INSTRUCTIONS FOR THE TASK:
What you output should match the data below exactly.

Records contained in a dataset
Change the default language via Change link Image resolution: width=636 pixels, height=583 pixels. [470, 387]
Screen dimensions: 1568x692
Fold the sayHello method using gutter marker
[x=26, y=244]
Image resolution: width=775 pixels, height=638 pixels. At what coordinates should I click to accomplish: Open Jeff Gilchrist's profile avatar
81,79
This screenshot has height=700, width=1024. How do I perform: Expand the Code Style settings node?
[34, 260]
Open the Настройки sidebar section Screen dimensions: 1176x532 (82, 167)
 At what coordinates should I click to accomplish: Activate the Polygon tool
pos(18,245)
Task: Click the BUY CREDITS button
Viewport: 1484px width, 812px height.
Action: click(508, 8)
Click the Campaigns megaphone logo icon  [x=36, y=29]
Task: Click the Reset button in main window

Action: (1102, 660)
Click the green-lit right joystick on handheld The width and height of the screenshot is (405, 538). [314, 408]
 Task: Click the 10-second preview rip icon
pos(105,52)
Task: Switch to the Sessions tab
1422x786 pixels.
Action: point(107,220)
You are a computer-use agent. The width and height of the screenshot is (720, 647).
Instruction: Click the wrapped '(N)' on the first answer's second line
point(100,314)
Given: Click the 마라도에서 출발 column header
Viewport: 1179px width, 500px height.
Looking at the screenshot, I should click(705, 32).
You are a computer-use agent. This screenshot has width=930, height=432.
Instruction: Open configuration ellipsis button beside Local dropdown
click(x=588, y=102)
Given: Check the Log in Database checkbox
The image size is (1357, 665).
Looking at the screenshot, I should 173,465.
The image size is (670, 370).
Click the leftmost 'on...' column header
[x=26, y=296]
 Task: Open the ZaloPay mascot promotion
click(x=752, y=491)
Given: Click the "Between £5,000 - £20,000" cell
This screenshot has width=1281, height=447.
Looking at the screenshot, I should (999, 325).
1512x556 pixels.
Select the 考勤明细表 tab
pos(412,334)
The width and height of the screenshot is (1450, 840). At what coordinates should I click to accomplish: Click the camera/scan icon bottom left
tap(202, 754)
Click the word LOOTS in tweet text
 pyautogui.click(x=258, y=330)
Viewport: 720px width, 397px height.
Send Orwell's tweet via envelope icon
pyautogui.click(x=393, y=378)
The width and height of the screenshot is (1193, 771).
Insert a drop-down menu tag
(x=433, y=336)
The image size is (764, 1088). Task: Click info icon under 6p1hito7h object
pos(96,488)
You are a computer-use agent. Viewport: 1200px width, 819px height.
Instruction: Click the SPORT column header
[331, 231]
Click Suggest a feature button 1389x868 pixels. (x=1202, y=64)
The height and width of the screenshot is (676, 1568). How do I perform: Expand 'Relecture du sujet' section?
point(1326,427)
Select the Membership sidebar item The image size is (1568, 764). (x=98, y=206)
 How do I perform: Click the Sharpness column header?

YOUR SOLUTION:
Change the default language via Change link Image resolution: width=636 pixels, height=583 pixels. [470, 387]
Screen dimensions: 1568x692
Fold the sayHello method using gutter marker
[x=26, y=244]
Image resolution: width=775 pixels, height=638 pixels. At what coordinates should I click to accomplish: Open Jeff Gilchrist's profile avatar
81,79
This screenshot has height=700, width=1024. How do I perform: Expand the Code Style settings node?
[34, 260]
Open the Настройки sidebar section Screen dimensions: 1176x532 (82, 167)
 At what coordinates should I click to accomplish: Activate the Polygon tool
pos(18,245)
Task: Click the BUY CREDITS button
Viewport: 1484px width, 812px height.
Action: click(508, 8)
Click the Campaigns megaphone logo icon  [x=36, y=29]
Task: Click the Reset button in main window

Action: (1102, 660)
Click the green-lit right joystick on handheld The width and height of the screenshot is (405, 538). [314, 408]
 Task: Click the 10-second preview rip icon
pos(105,52)
Task: Switch to the Sessions tab
1422x786 pixels.
Action: point(107,220)
You are a computer-use agent. The width and height of the screenshot is (720, 647).
Instruction: Click the wrapped '(N)' on the first answer's second line
point(100,314)
Given: Click the 마라도에서 출발 column header
Viewport: 1179px width, 500px height.
Looking at the screenshot, I should click(705, 32).
You are a computer-use agent. This screenshot has width=930, height=432.
Instruction: Open configuration ellipsis button beside Local dropdown
click(x=588, y=102)
Given: Check the Log in Database checkbox
The image size is (1357, 665).
Looking at the screenshot, I should 173,465.
The image size is (670, 370).
Click the leftmost 'on...' column header
[x=26, y=296]
 Task: Open the ZaloPay mascot promotion
click(x=752, y=491)
Given: Click the "Between £5,000 - £20,000" cell
This screenshot has width=1281, height=447.
Looking at the screenshot, I should (999, 325).
1512x556 pixels.
Select the 考勤明细表 tab
pos(412,334)
The width and height of the screenshot is (1450, 840). At what coordinates should I click to accomplish: Click the camera/scan icon bottom left
tap(202, 754)
Click the word LOOTS in tweet text
 pyautogui.click(x=258, y=330)
Viewport: 720px width, 397px height.
Send Orwell's tweet via envelope icon
pyautogui.click(x=393, y=378)
The width and height of the screenshot is (1193, 771).
Insert a drop-down menu tag
(x=433, y=336)
The image size is (764, 1088). Task: Click info icon under 6p1hito7h object
pos(96,488)
You are a computer-use agent. Viewport: 1200px width, 819px height.
Instruction: Click the SPORT column header
[331, 231]
Click Suggest a feature button 1389x868 pixels. (x=1202, y=64)
The height and width of the screenshot is (676, 1568). How do I perform: Expand 'Relecture du sujet' section?
point(1326,427)
Select the Membership sidebar item The image size is (1568, 764). (x=98, y=206)
 How do I perform: Click the Sharpness column header?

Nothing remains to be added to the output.